**Work to be completed**
Output the lines below from the line with "Screen dimensions: 480x566" up to and including the line with "Action: [176, 320]", copied word for word, with the pictures left out.

**Data supplied**
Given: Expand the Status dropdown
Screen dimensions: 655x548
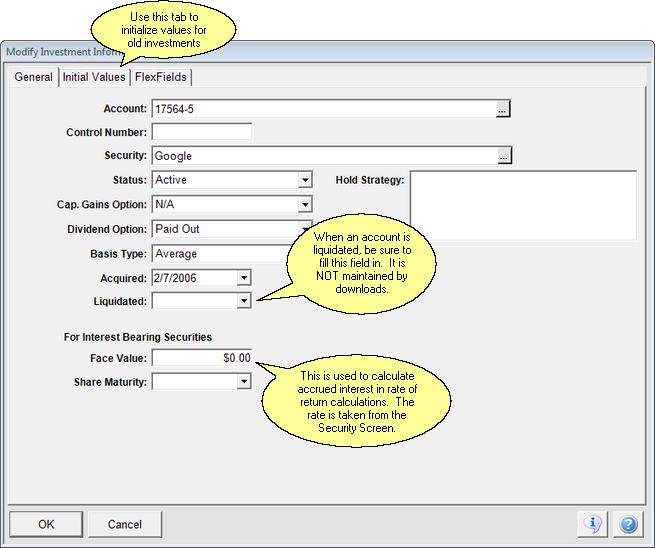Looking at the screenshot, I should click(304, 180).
...
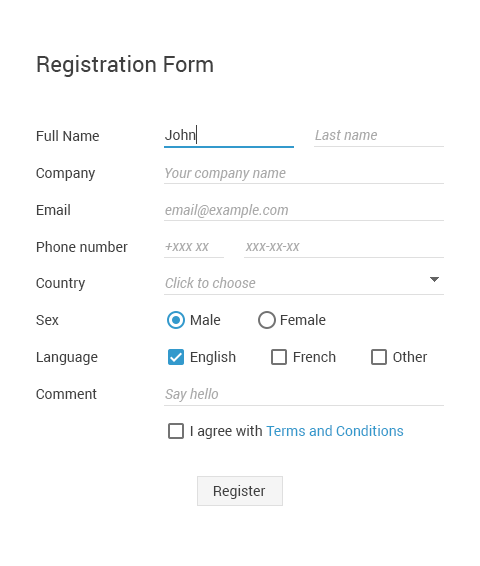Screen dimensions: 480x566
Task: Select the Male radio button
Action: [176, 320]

**Solution to this problem**
Screen dimensions: 480x566
Task: Select the Male radio button
Action: [176, 320]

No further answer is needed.